▶ **What you have to do**
The expected output is exactly the lines below, starting at the line with "Continue shopping (381, 398)" and ending at the line with "2014年4月 (1) (333, 1198)", both included; no other line belongs in it.

[Opening Data for review section]

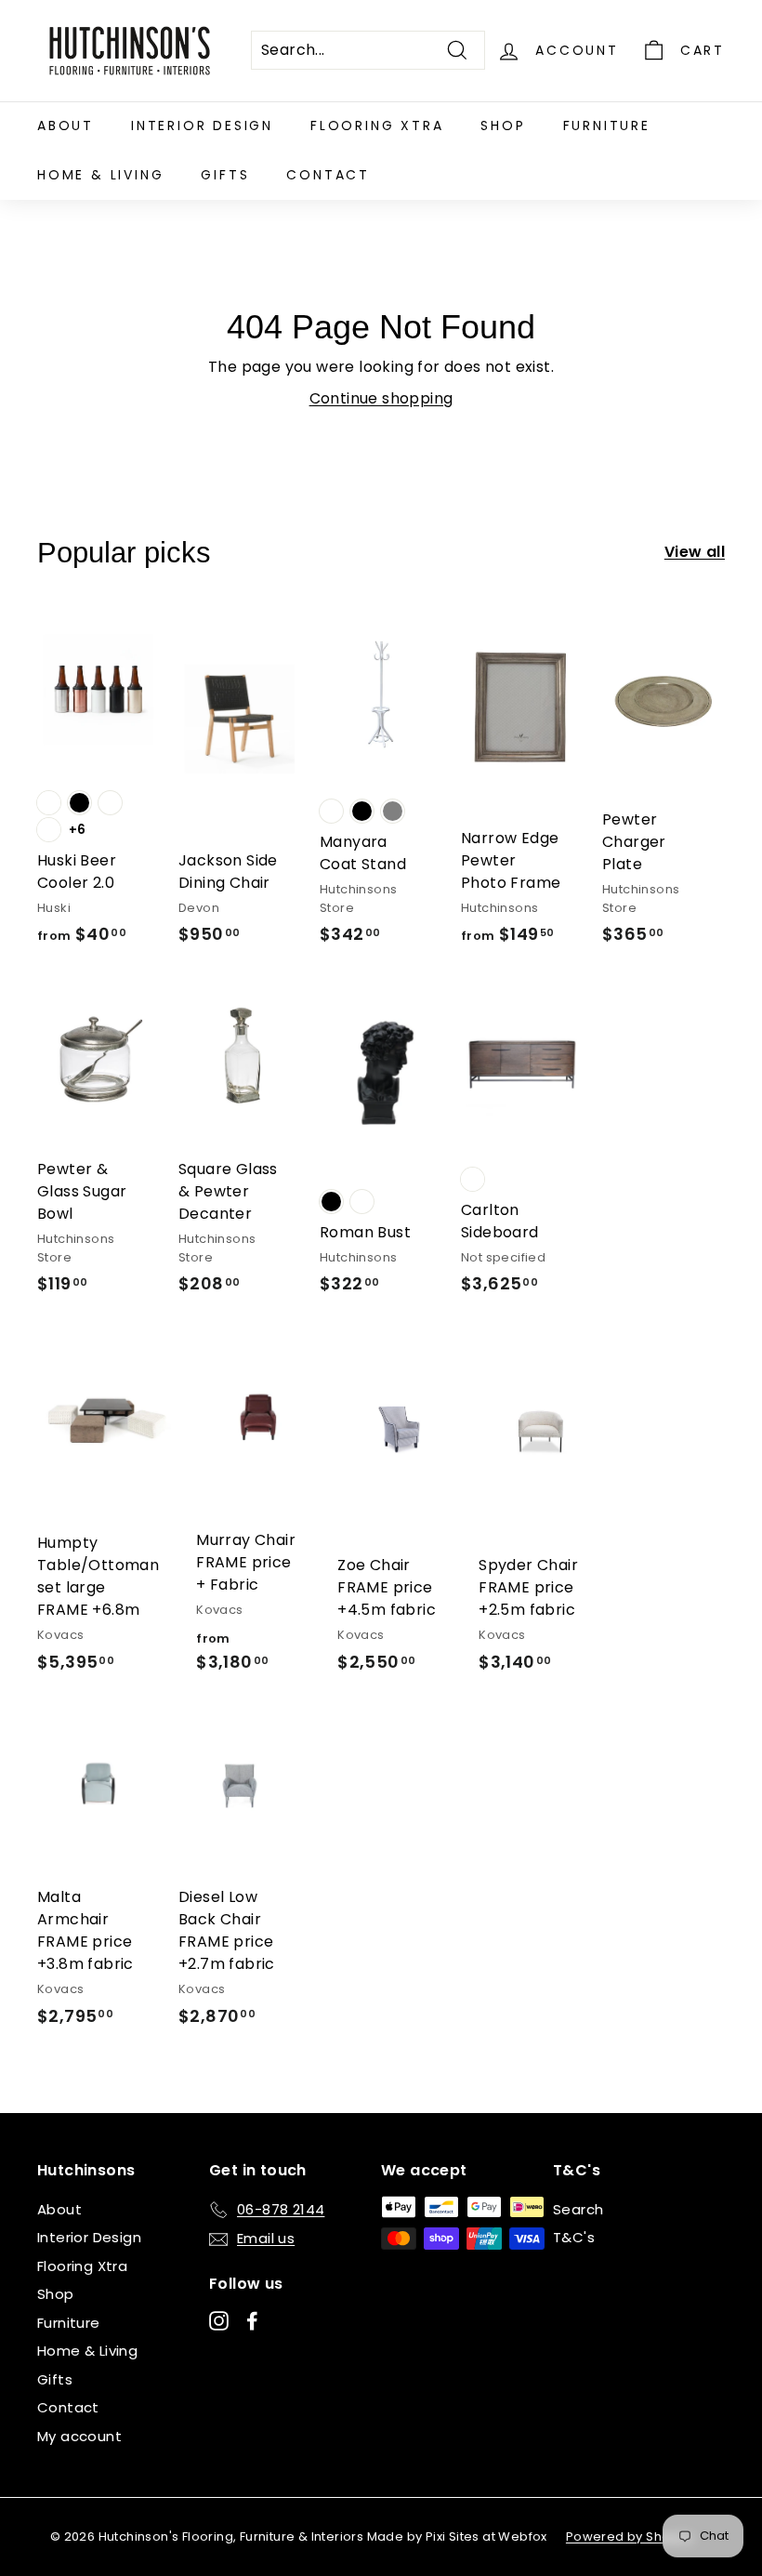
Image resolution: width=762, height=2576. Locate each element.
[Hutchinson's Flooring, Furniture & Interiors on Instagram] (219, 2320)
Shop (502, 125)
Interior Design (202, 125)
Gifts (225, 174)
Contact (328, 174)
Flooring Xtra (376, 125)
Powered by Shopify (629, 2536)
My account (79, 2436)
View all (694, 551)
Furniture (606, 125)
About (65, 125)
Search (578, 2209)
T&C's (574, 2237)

[Closing Data for review section]
[Opening Data for review section]

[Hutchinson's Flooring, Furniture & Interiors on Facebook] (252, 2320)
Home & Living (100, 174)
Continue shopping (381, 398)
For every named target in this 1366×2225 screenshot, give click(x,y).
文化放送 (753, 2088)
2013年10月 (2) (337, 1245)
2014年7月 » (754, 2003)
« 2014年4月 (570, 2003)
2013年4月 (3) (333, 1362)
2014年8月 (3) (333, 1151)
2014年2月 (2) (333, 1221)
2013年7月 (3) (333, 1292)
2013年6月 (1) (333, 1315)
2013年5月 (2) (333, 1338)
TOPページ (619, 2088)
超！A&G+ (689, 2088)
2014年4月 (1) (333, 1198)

[Closing Data for review section]

▶ **Solution**
Continue shopping (381, 398)
For every named target in this 1366×2225 screenshot, give click(x,y).
文化放送 (753, 2088)
2013年10月 (2) (337, 1245)
2014年7月 » (754, 2003)
« 2014年4月 (570, 2003)
2013年4月 (3) (333, 1362)
2014年8月 (3) (333, 1151)
2014年2月 (2) (333, 1221)
2013年7月 (3) (333, 1292)
2013年6月 (1) (333, 1315)
2013年5月 (2) (333, 1338)
TOPページ (619, 2088)
超！A&G+ (689, 2088)
2014年4月 (1) (333, 1198)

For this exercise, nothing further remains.